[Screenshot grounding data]
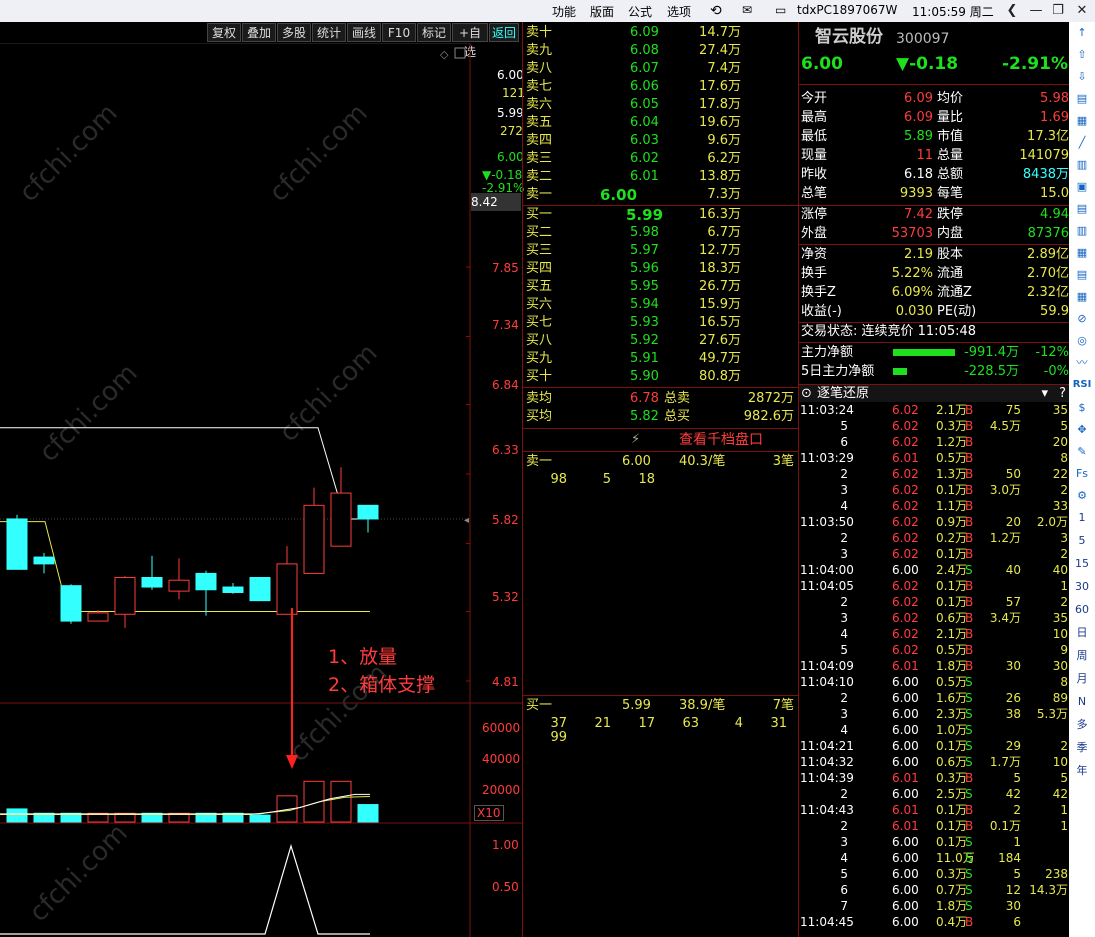 The image size is (1095, 937). I want to click on candle-body, so click(314, 539).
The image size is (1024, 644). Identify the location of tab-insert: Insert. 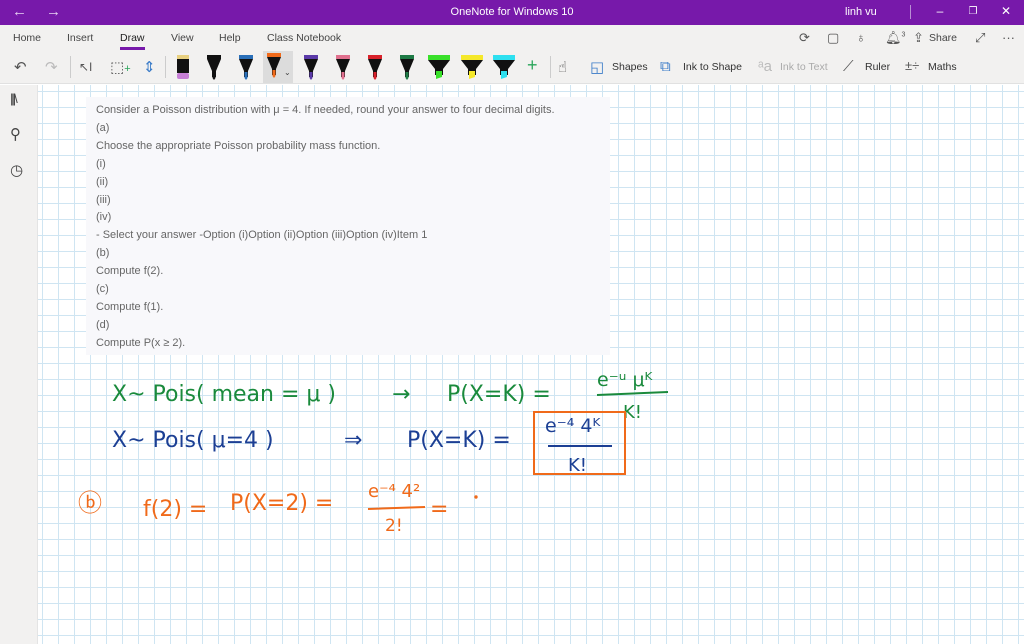
(80, 38).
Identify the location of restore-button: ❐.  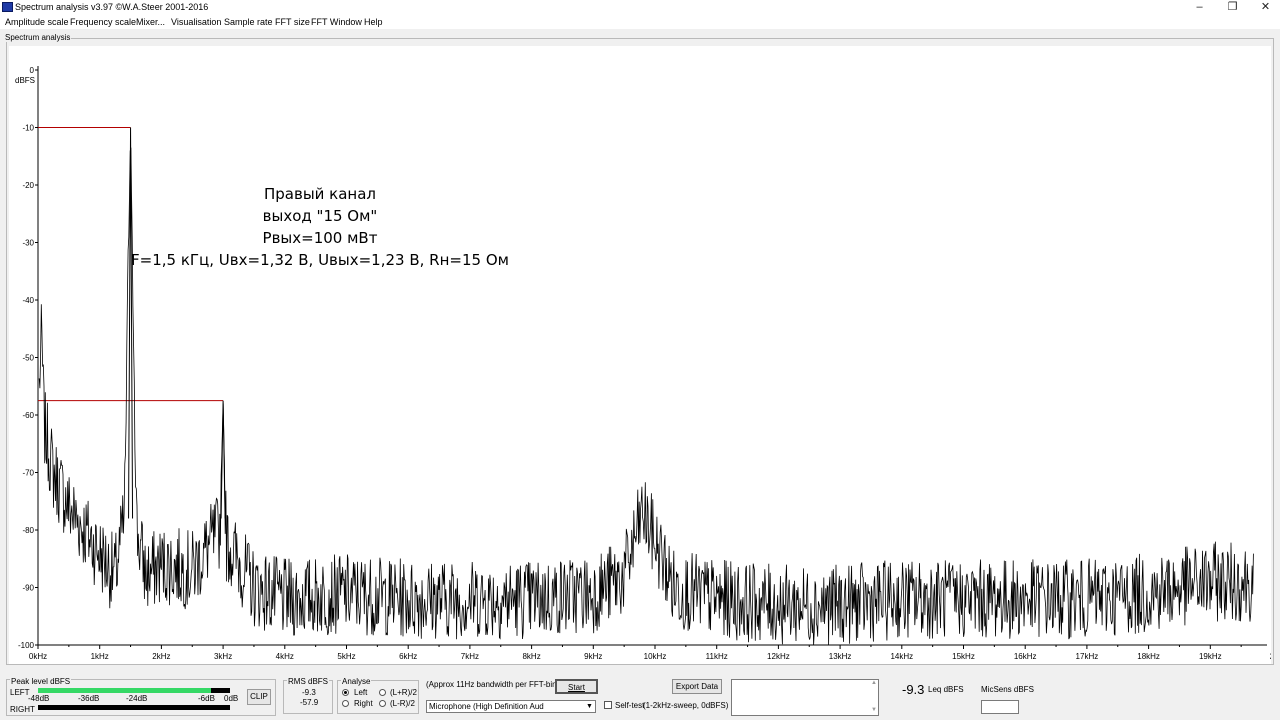
(1232, 8).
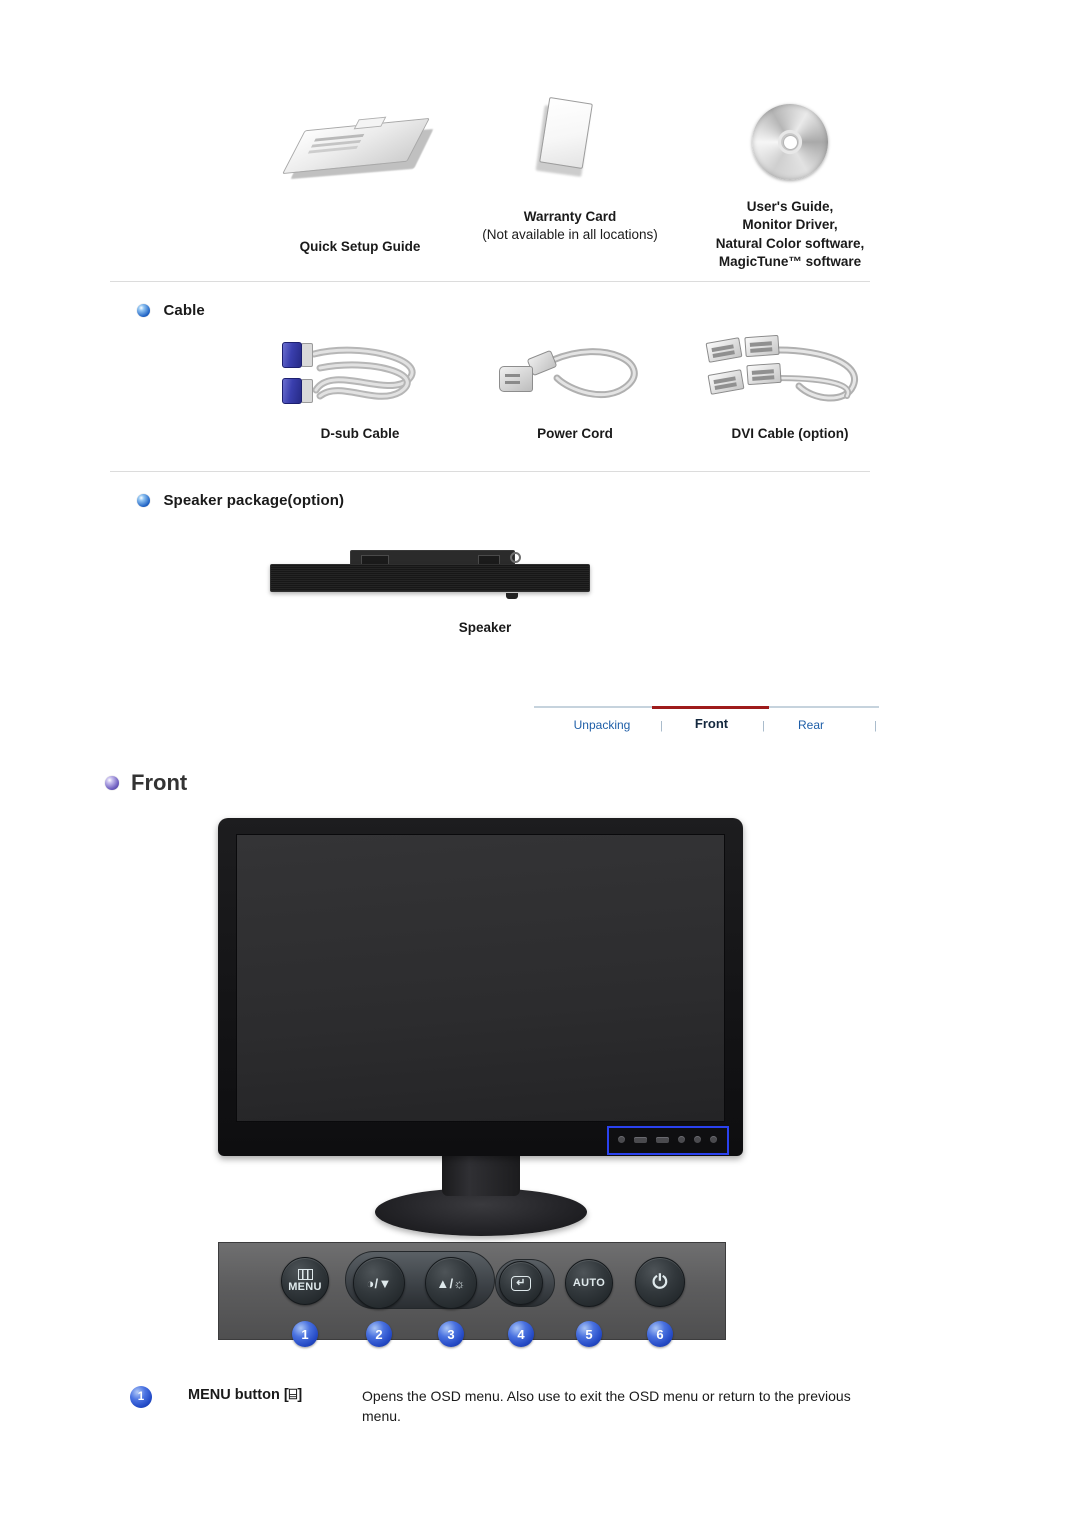  I want to click on page-title: Front, so click(160, 782).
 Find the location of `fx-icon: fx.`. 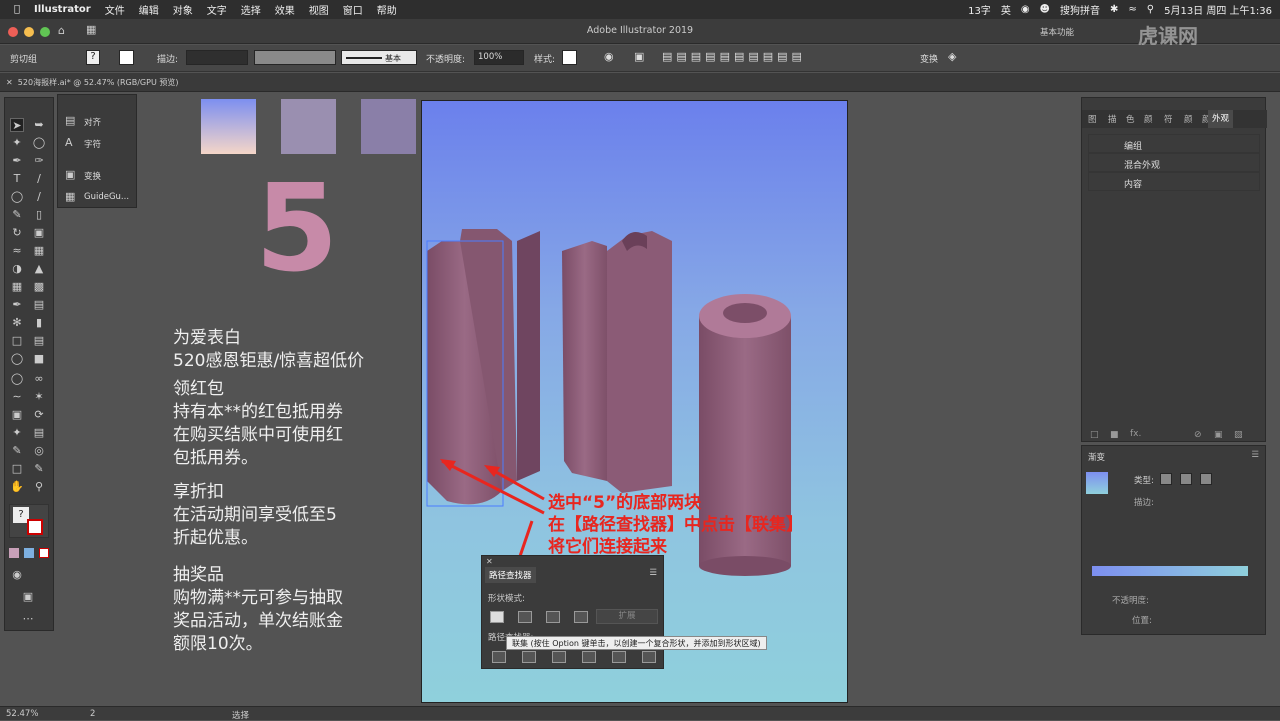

*TO DO:* Will you print every one of the items above word for word, without the pictures?

*SOLUTION TO THIS TASK:*
 The image size is (1095, 937). I want to click on candle-body, so click(314, 539).
The image size is (1024, 644). Identify the location of tab-insert: Insert. 
(80, 38).
Identify the location of restore-button: ❐.  
(1232, 8).
  I want to click on page-title: Front, so click(160, 782).
 Find the location of `fx-icon: fx.`. 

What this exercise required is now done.